Margo gets to marry a prince
The Fairy Queen keeps making weird moves. At this point, we don’t know if she’s trying to save magic, forge Margo into a powerful queen, or is simply dicking around (for lack of a better phrase). Last episode, Margo was adamant on getting those wall shavings into the Fairy Queen’s bath. At first, her plan appears to be working as Tick successfully returns with a quarter of a jar worth of Fairy poison. Margo doesn’t want to waste their shot and asks him to double the amount. Which would’ve worked, had unexpected guests not camped out in the very poison hallway.
The guests are Margo’s future in-laws, subjects, and husband. At first, she’s reluctant to get married, not seeing the value in the four-thousand-men army they’d be getting out of this. Of course, Prince Ess makes an appearance, trying to win back Margo’s favor. While Margo doesn’t have much of a choice (being under the Fairy Queen’s thumb and all), she agrees to marry Prince Micah after realizing he’s a hot feminist.
Everything would’ve gone great, had Prince Micah’s underaged and creepy brother had not murdered him mid-ceremony. This forces Margo to marry the younger brother because of rules and stuff. At least she manages to scare the boy into not consummating the marriage by saying it’s Earthly custom to open all the wedding gifts first. Amongst the gifts, Margo finds a letter from Old Quentin, instructing her to find Jane Chatwin (a Jane Chatwin that lives in the outskirts of time in Fillory), retrieve the third key from her, and stop himself and Eliot (present day) from going to Fillory.
Of course, our Margo saves the day, and our trio finds their way back to Fillory so they can help Margo with her psycho husband problem. Except…when Eliot and Quentin find peaches and plumbs left behind from the wedding reception, they begin to remember their old life.

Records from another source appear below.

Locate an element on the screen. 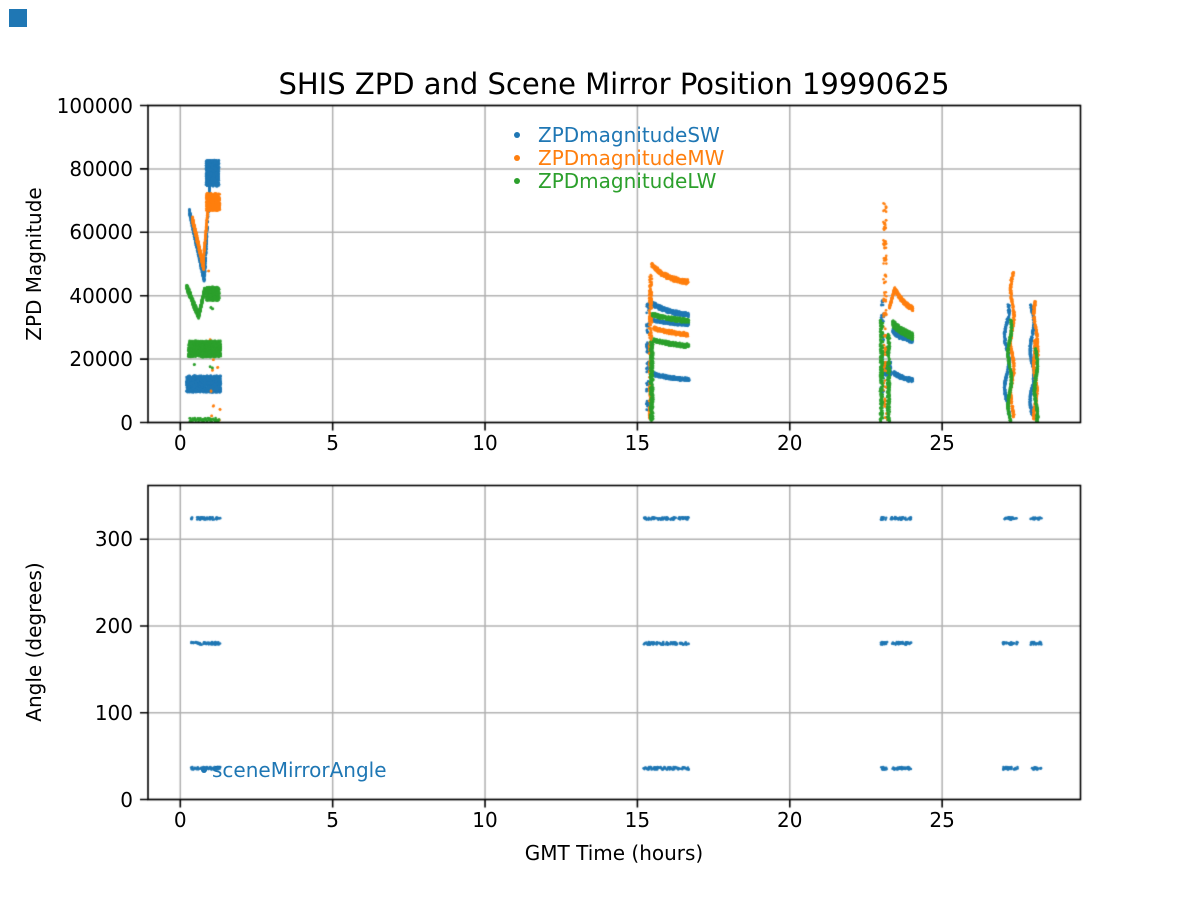  top-y-axis-label: ZPD Magnitude is located at coordinates (34, 264).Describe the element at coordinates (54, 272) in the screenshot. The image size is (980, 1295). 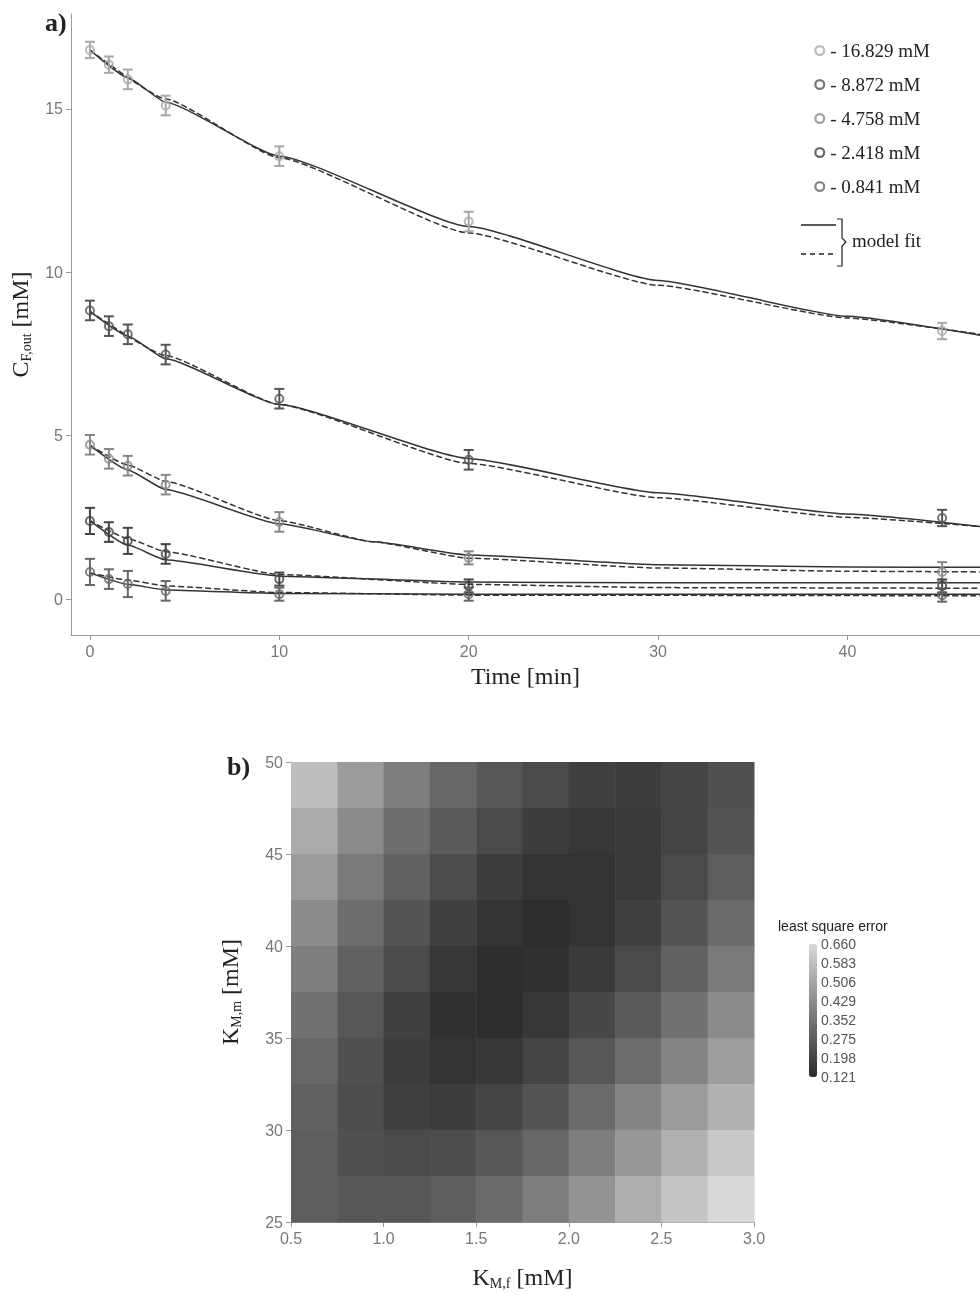
I see `y-tick-label: 10` at that location.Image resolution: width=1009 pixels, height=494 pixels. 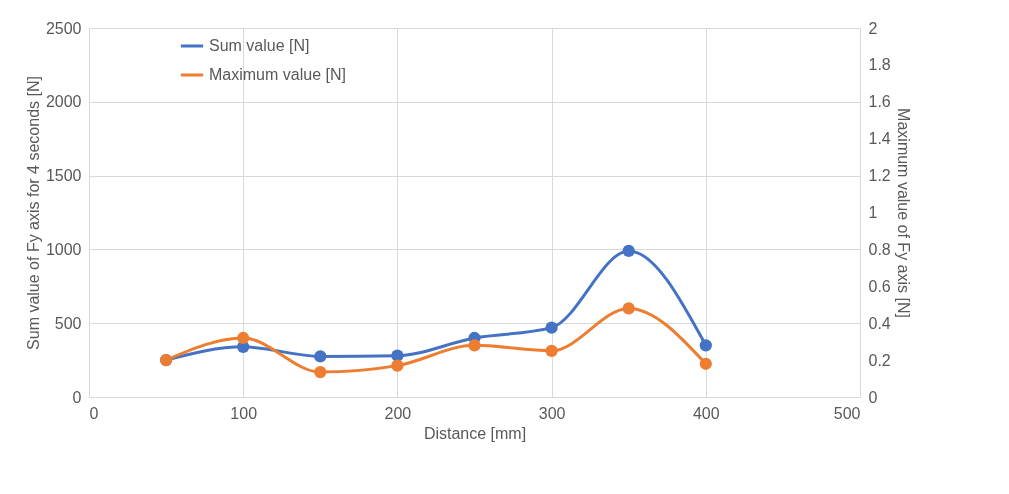 What do you see at coordinates (880, 139) in the screenshot?
I see `y2-tick-label: 1.4` at bounding box center [880, 139].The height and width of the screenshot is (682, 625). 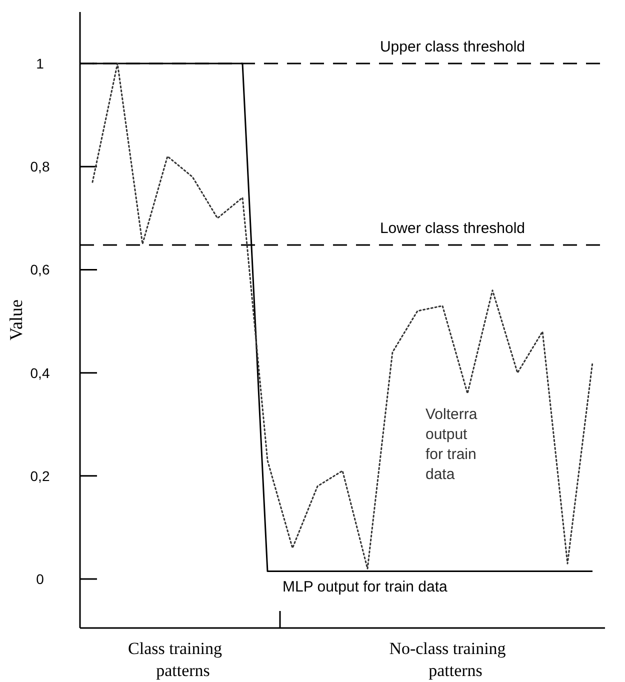 What do you see at coordinates (40, 166) in the screenshot?
I see `y-tick-label: 0,8` at bounding box center [40, 166].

Season 3 is delivering solid episode after solid episode. This one made me feel worried, strained even. I’m glad they gave Penny a rest after his character-centric episode and that plot lines that were interesting but not that pressing were minimized. We hadn’t had an Eliot and Quentin sequence in a long, long time. And this used to be a central part of The Magicians in its early days. I do want to point out that this is the second time Eliot dies but then doesn’t die…and you know what they say. Third time’s the charm.
I did feel I needed a Xanax through most of this episode. But I’m going to have to agree with Miley Cyrus, who coincidentally said this during her “7 Things” song, and we’re looking for seven keys…Anyways, “You make me laugh, you make me cry, but I guess that’s both I’ll have to buy.”
This show is clearly affecting my brain.
Let’s wrap this up.
“A Life in the Day” Episode Vitals
MVP: Eliot, Quentin, and Margo
Biggest Annoyance: The whole time Penny and Quentin were stuck in Fillorian past
Favorite Moment: When Margo saves the day
Funniest Line: I didn’t laugh in this episode. I was too stressed.